• **Exercise description**: Scan the records for "agent". Report each line that includes it.

• **Supplied data**:
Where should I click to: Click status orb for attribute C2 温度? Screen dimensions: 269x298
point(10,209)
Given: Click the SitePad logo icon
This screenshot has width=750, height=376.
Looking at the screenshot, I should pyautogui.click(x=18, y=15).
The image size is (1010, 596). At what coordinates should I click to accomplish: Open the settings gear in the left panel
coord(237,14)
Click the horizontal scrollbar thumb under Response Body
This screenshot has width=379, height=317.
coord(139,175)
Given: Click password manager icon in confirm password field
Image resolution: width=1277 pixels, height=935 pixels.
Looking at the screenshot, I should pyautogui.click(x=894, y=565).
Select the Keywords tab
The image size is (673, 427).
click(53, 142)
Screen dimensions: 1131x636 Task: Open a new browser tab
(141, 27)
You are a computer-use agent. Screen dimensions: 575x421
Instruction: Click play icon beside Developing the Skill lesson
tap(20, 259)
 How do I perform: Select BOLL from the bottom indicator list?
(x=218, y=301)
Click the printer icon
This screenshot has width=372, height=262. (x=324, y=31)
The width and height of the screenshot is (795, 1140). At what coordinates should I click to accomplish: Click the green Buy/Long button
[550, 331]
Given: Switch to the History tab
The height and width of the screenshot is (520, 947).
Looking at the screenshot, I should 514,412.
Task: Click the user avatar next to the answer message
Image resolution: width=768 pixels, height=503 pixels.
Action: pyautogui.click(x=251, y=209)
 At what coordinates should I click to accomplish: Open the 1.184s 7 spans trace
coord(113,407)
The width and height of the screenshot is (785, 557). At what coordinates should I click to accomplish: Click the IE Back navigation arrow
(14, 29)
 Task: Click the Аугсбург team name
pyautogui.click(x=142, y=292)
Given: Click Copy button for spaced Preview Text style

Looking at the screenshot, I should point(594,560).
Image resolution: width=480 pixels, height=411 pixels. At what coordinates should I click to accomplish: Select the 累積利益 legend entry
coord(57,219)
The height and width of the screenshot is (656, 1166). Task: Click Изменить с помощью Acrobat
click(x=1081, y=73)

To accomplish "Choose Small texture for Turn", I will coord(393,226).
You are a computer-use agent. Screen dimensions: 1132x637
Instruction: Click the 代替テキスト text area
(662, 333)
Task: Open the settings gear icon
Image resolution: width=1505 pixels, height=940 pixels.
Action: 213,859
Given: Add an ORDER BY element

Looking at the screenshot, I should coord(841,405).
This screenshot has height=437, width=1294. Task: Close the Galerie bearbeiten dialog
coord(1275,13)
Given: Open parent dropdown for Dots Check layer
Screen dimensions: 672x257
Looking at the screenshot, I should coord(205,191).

• **Solution**:
You are a computer-use agent. Screen dimensions: 575x421
You are a computer-use agent. Screen dimensions: 1132x637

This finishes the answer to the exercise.